That day Frank happened to be again hunting in the same direction as myself, and, hearing the reports of my gun, hoped I might have come up with the elephants I had started after in the morning. He found me sitting under a bush, hatless, and holding up the piece of my scalp with the blood streaming down my face, or, as he afterwards described it to Livingstone, ‘I saw that beggar Oswell sitting under a bush holding on his head.’ A few words told him what had happened, and then my thoughts turned to Stael. That very morning, as I left the waggons, I had talked to him affectionately, as a man can talk to a good horse, telling him how, when the hunting was over, I would make him fat and happy, and I had played with him and he with me. It was with a very sore heart I put a ball through his head, took the saddle from his back, and started waggonwards, walking half the distance (ten miles), and making my after-rider do likewise. Unless a man has been situated as I was then, it is difficult to make him understand all that the loss of a good horse means. You cannot even fill up his place in quantity, let alone quality. In this part of Africa, at all events, your success depends enormously upon your steed, for the country is generally too open for stalking, and he carries you up to your game, in most instances, as near as you like, and it is your fault if you don’t succeed. Had I been the best shot that ever looked along a rifle, and made of steel, I could have done but a trifle without horses, in comparison with what I accomplished with them. Armed as I was with a smooth-bore not very true with heavy charges at over thirty yards, it was a necessity to get as near my game as possible. I am not vain of my shooting—I can do what I intend pretty well at from ten to twenty-five yards—but I would have given the best shot in the world without horses very long odds; besides, from the saddle you see so much more of the country, and are so much more at your ease, and your attention for everything that surrounds you is so much more free.

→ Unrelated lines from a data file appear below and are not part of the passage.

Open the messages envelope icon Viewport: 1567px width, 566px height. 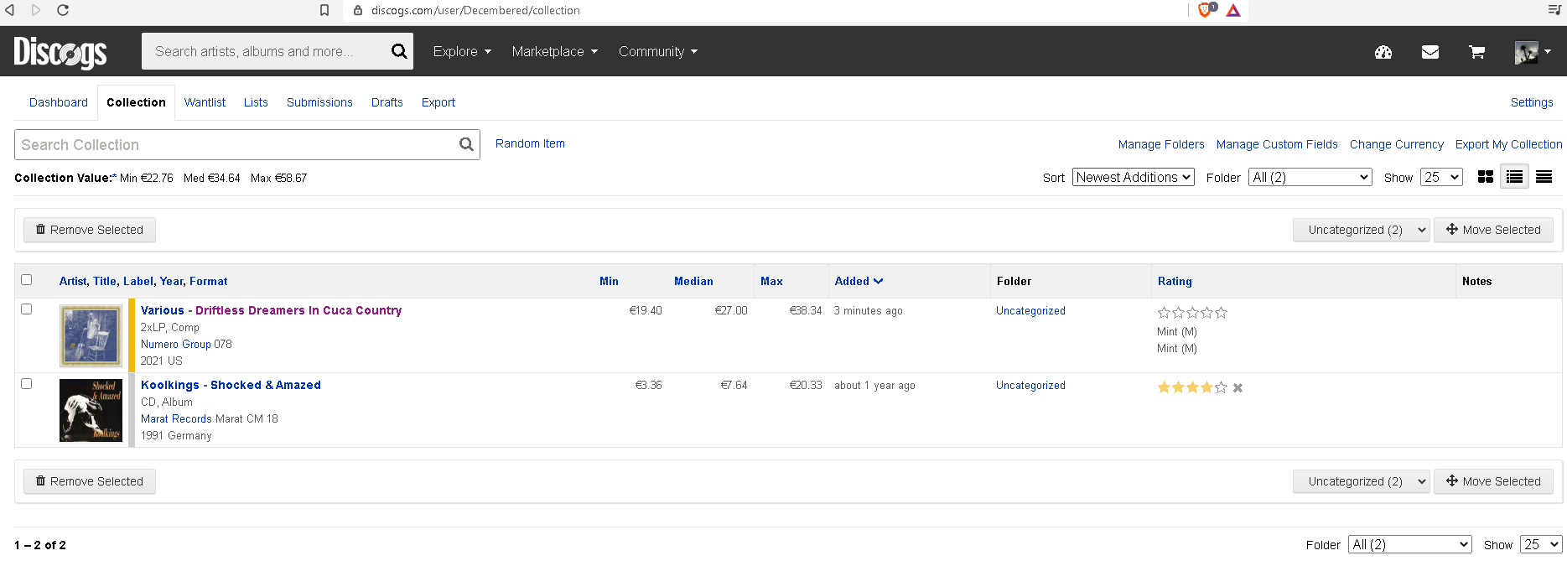1429,52
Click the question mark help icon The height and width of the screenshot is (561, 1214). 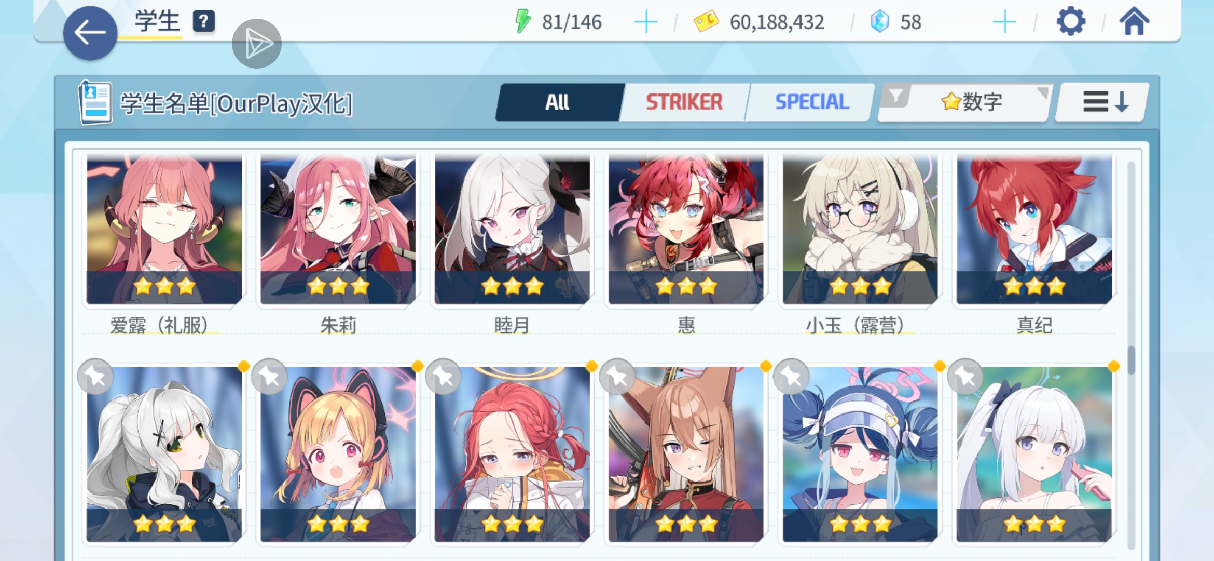204,22
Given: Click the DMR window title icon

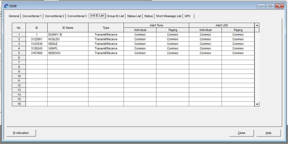Looking at the screenshot, I should pyautogui.click(x=6, y=5).
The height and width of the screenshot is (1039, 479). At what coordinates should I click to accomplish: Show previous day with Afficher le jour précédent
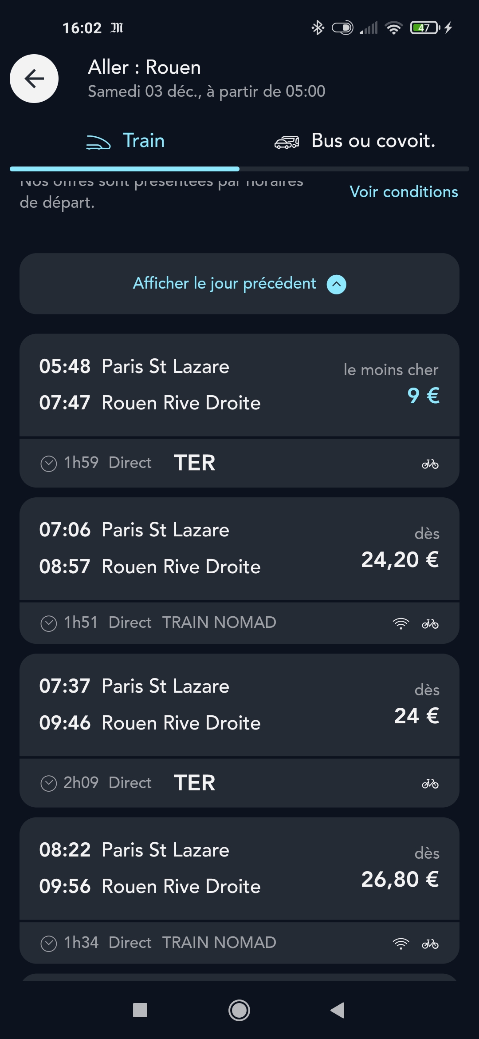point(240,284)

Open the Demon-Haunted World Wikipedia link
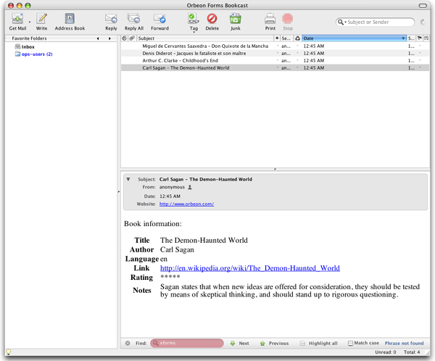tap(249, 268)
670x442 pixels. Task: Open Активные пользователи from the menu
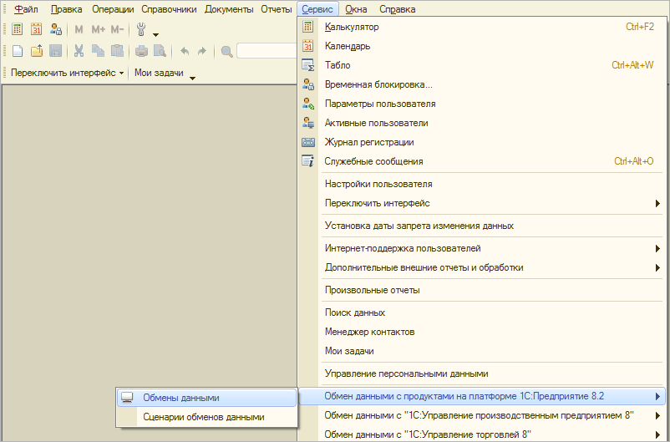click(376, 123)
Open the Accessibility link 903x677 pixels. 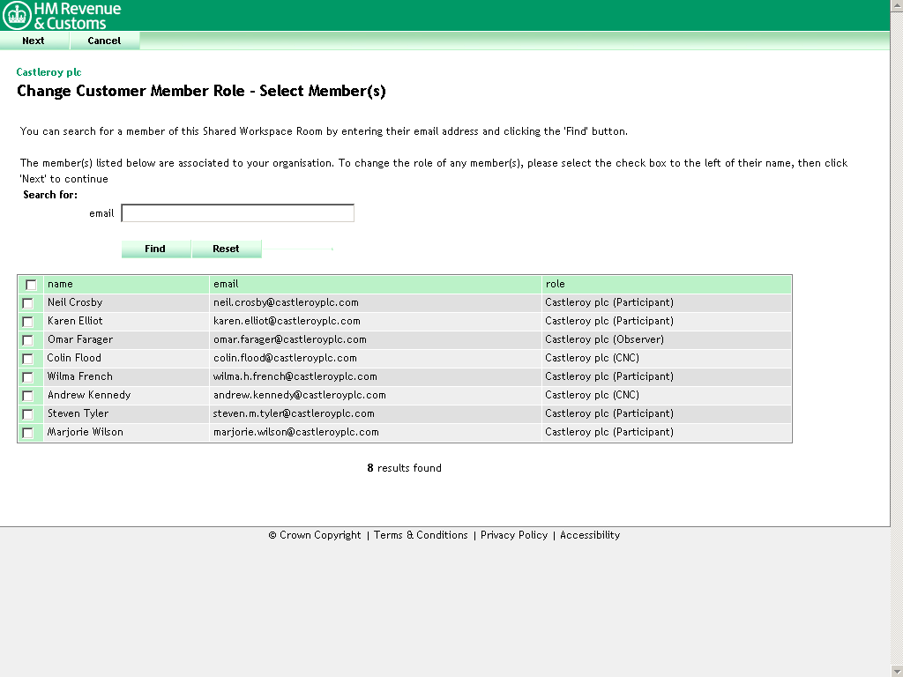point(590,534)
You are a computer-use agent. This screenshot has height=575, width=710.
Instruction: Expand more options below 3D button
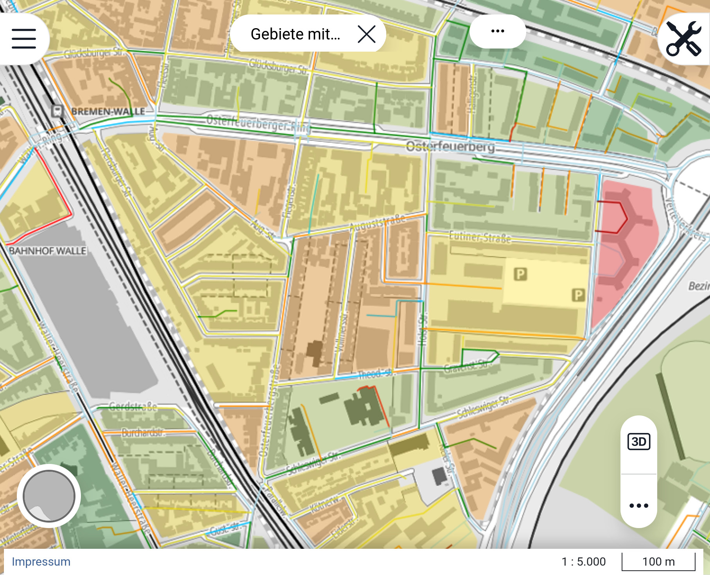638,505
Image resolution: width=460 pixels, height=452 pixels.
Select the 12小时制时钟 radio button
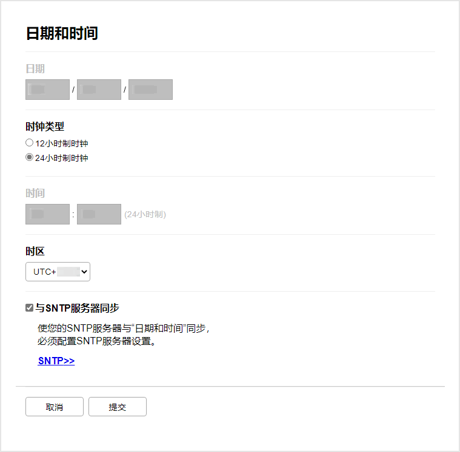point(29,143)
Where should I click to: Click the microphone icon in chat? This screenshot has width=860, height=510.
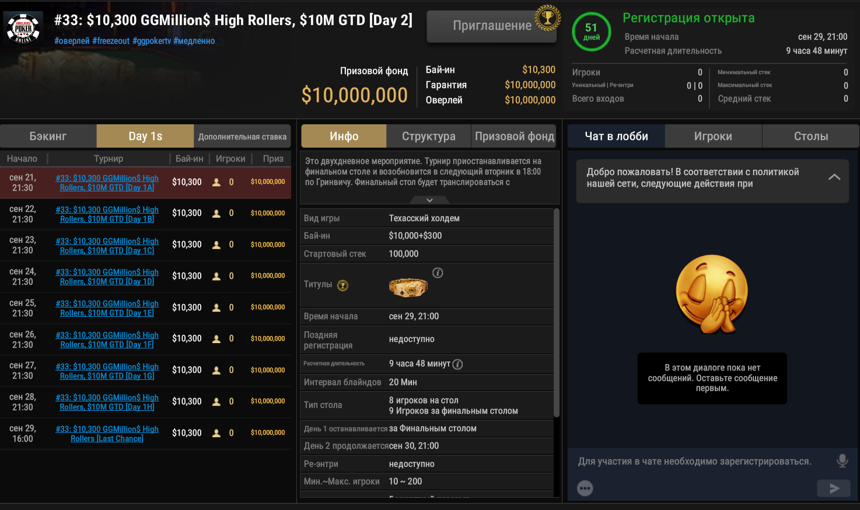pyautogui.click(x=842, y=461)
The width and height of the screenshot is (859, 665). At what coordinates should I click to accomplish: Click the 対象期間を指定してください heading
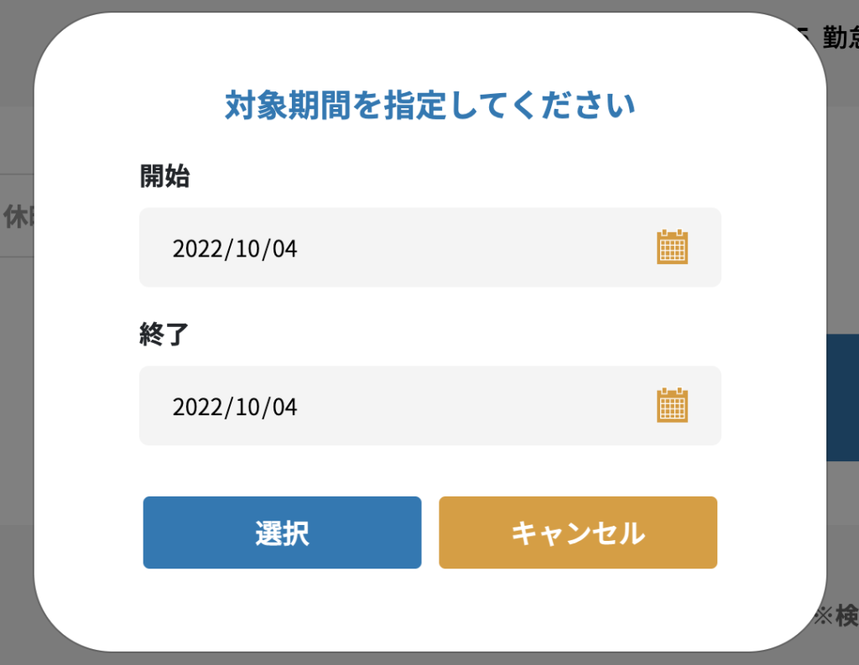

On horseback your whole day is a pleasure to you, mind and body, whereas on your legs it is often a wearisome, unsuccessful tramp. Men going into Africa for shooting should be very careful in the selection of their mounts, and get the aid of some local friend or trusty acquaintance in their purchase, remembering always that five good horses are worth ten moderate ones and five brutes. For a season’s shooting eight to ten trustworthy animals, and five not quite so costly for your after-rider, will, with luck, be an ample provision. The number seems large, but there are accidents, sore backs, hard fare, and hard work to be taken into account. You may sometimes do with fewer no doubt, but there ought to be a margin for loss. Men who go to Africa with the idea that the game will come to them to be shot will find their mistake; ‘Dilly, dilly, come and be killed’ is not sufficient to fetch the African fauna.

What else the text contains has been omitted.